The thing that's so odd about the story, at first glance, is that Oppenheimer wasn't really doing much that required a clearance in 1954. At the time, he was the director of Princeton Institute for Advanced Study.
So why did he have a clearance to revoke, you might ask? Because, like all the people named in the WaPo story, he sometimes got pulled in to offer useful advice.
People like Oppenheimer (and Michael Hayden and John Brennan and James Clapper et al) are useful to have around if you're still doing the things that they know about, whether it's nuclear weapons or intelligence.
Oppenheimer spent a lot of the 1930s hanging out with Communists and may or may not have been part of a CPUSA cell in Berkeley. His judgement of other people's trustworthiness was...not always great.
But that information had been available to counterintelligence authorities for a long, long time. His security troubles in 1954 were all about subtext, not text.
Stripping him of his AEC clearance in 1954 wasn't about "protecting national security" or pulling him off an individual project; it was about keeping a prominent voice in check.

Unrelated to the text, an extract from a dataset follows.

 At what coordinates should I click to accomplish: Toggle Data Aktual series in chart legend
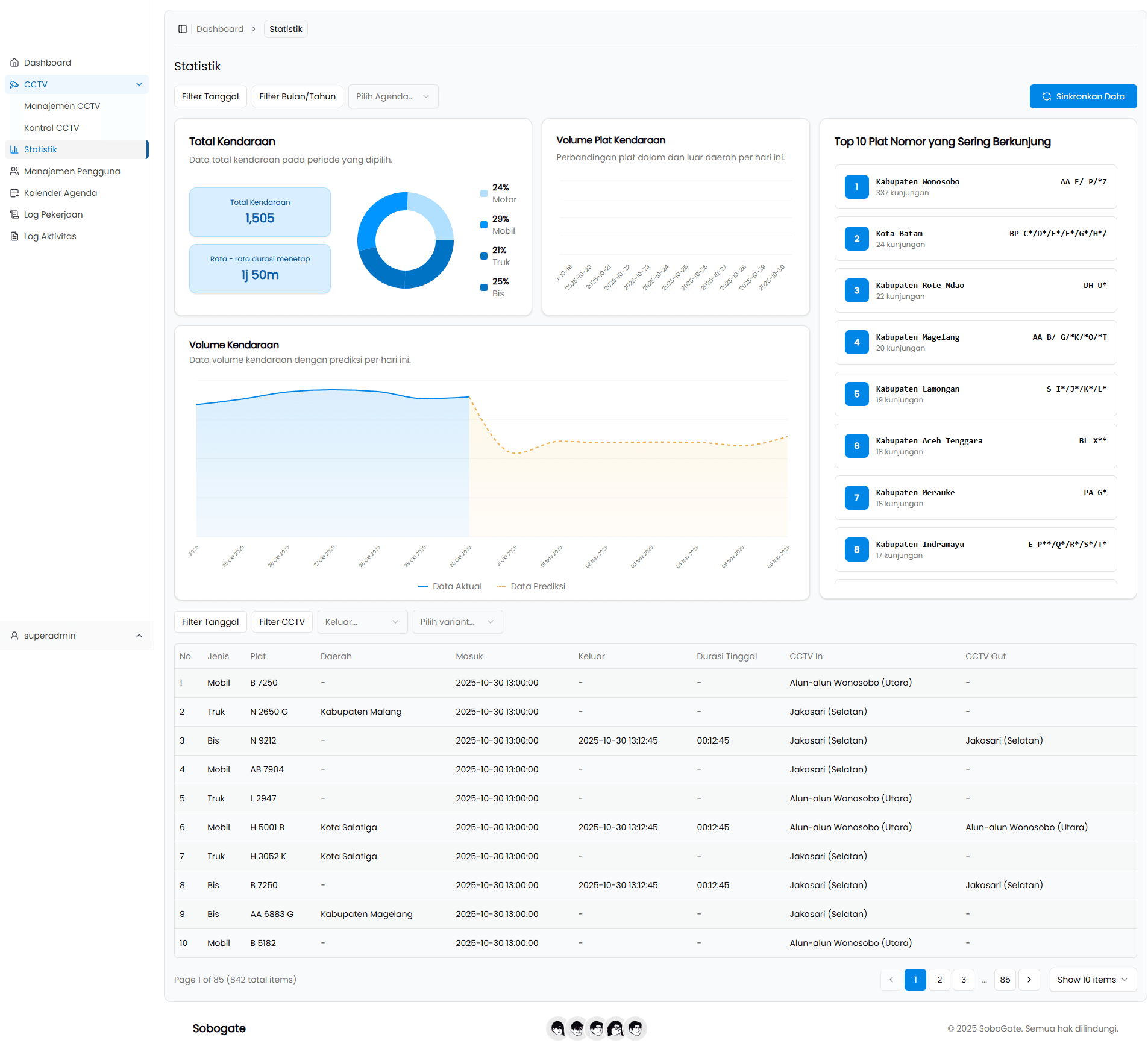450,586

The main difference from today's story is that Oppenheimer had an actual hearing, in which people (especially Edward Teller) said damaging things.
The root, though, is the same: Stripping ex-officials of their clearance is about authorities exercising their power to humiliate those they disagree with, not about access.
Afterthoughts: Though usually interpreted as a straightforward story of harassing scientists for their political beliefs, Oppenheimer's security hearing can also be interpreted as straightforward, old-fashioned partisan politics.
Let's not forget that his less-than-perfect record only became a problem after a change in administrations (Eisenhower's election in 1952), with new appointments to the AEC (especially Lewis Strauss).
Oppenheimer's continued clearance was in that way a direct parallel to the current situation. It was, technically, a "holdover" from a prior administration of a different party. He was brought back into the fold in the early 1960s, with other party back in charge.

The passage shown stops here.